Riotous storms of thrashing color formed into woodland scenes are the hallmark of Brooklyn-based artist Deborah Brown’s paintings… These arcadian settings are not gently rendered, however. Brown’s palette-knife facture is anxious and harsh, rife with thick daubs and slashes. Such frenetic energy is more akin to the tumult of city life. These works suggest a peaceful emancipation, something for which many enervated New Yorkers secretly ache, but perhaps cannot voice it for fear of being perceived as lacking resolve, or worse, betraying treasonous disloyalty to the city’s often suffocating embrace.
'“I consider myself to be a feminist. Unlike many artists in my young circle in Bushwick, I am old enough to remember the ‘70s when the women’s movement was just gaining strength, creating community and dismantling the status quo. I have been in the New York art world since the early ‘80s, but things really began to look up for me professionally when I saw myself as an agent of change in my own community in Brooklyn, making opportunities for artists in general and for women artists in particular. The feminist movement has inspired me to take an activist position in my own community to program what I want to see in my artist-run gallery space, Storefront Ten Eyck, outside the commercial art world of Manhattan. This engagement with others has helped me to grow as an artist and as a person, and it’s had the added bonus of raising my profile professionally.
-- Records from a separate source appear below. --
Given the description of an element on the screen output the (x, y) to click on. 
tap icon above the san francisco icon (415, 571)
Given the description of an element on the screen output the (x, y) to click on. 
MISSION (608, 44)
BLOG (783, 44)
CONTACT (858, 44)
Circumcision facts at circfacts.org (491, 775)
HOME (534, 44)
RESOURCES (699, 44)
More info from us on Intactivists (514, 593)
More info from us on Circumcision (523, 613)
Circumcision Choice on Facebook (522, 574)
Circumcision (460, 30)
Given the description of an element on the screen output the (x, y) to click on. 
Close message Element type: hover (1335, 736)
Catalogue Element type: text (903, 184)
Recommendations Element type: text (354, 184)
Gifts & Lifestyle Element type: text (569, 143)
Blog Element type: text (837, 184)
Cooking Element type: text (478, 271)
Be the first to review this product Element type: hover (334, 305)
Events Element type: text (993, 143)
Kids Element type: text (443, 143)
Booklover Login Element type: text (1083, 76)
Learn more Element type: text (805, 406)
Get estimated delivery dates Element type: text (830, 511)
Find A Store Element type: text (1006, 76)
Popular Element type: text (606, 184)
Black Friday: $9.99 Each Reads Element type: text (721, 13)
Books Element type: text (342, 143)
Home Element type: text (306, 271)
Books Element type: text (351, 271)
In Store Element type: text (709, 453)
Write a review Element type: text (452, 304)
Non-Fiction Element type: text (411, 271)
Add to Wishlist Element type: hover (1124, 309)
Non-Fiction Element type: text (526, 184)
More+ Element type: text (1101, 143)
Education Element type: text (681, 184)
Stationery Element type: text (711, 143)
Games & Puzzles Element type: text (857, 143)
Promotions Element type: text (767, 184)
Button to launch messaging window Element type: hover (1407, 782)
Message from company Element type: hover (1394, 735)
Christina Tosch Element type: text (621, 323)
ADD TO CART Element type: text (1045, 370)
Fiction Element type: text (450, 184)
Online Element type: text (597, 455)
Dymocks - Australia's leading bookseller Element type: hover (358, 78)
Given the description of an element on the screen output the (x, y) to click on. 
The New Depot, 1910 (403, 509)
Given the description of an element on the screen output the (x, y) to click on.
I now see myself connected to a broader agenda. Feminism — with its foundation of egalitarianism, non-hierarchical structure, and transparent dialogue — has been, in part, my inspiration. Working together on an equal basis floats all boats, and there is no greater proof of that than the artist-run scene in Bushwick.” -Deborah Brown
Deborah Brown’s name has become synonymous with the Brooklyn art scene, thanks to her work at the helm of the gallery Storefront Ten Eyck.
Deborah Brown (b. 1955, Pasadena, CA) lives in New York and works in Bushwick, Brooklyn. Brown was the founder of Storefront, one of the first artist-run galleries in Bushwick. Brown earned a BA from Yale University and an MFA from Indiana University. She has served as a visiting artist and lecturer at Penn State University, Hunter College, Pace University, Columbia University, Maryland Institute College of Art, and Art Omi.
Recent exhibition venues include Burning in Water, New York; The Lodge, Los Angeles; Freight + Volume, New York; Underdonk, Brooklyn; Spoonbill Studio, Brooklyn; Castor Gallery, New York; GEARY Contemporary, New York; Lesley Heller Gallery, New York; Mike Weiss Gallery, New York; BravinLee programs, New York; Galleri Christoffer Egelund, Copenhagen; and Angell Gallery, Toronto.
Brown’s work is held in numerous museum and corporate collections and has been written about in The New York Times, The New Yorker, Artforum, Art in America, The Wall Street Journal, ARTnews, Artnet News, Madame Figaro, Hyperallergic and ART-Das Kuntsmagazin.